**Exercise instructions:** Please find each line in the records below that contains the word "legend", and copy those lines out.

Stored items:
::::::::

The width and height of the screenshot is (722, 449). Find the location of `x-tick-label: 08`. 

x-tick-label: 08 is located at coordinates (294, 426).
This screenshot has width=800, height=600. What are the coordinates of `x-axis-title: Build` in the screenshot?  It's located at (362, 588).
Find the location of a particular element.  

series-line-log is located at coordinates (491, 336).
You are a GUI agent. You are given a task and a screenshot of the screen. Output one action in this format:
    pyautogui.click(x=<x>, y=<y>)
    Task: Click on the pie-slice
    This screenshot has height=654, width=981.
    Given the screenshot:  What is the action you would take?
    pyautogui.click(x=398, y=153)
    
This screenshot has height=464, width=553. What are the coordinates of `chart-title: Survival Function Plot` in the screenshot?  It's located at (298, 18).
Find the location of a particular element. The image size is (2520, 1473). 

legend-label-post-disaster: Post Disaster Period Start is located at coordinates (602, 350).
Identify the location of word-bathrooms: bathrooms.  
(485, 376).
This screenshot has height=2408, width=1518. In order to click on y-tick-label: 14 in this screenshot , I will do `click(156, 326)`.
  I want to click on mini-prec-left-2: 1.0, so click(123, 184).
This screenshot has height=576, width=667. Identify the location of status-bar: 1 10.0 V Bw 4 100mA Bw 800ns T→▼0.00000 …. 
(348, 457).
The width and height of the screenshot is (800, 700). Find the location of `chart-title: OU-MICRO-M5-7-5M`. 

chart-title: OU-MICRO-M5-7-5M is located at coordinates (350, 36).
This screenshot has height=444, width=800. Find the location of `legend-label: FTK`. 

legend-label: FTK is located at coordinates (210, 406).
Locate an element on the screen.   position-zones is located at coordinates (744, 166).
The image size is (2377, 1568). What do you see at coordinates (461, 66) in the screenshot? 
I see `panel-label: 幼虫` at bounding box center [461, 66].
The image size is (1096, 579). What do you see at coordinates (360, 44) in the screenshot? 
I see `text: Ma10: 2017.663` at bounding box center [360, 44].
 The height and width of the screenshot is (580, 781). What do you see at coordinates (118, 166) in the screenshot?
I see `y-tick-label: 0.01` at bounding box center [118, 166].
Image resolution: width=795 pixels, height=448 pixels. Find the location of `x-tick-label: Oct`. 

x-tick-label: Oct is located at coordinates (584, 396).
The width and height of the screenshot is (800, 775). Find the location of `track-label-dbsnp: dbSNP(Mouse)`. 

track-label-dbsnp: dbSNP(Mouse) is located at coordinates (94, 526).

::::::::

**Exercise result:**
legend-label-post-disaster: Post Disaster Period Start is located at coordinates (602, 350).
This screenshot has height=444, width=800. Find the location of `legend-label: FTK`. 
legend-label: FTK is located at coordinates (210, 406).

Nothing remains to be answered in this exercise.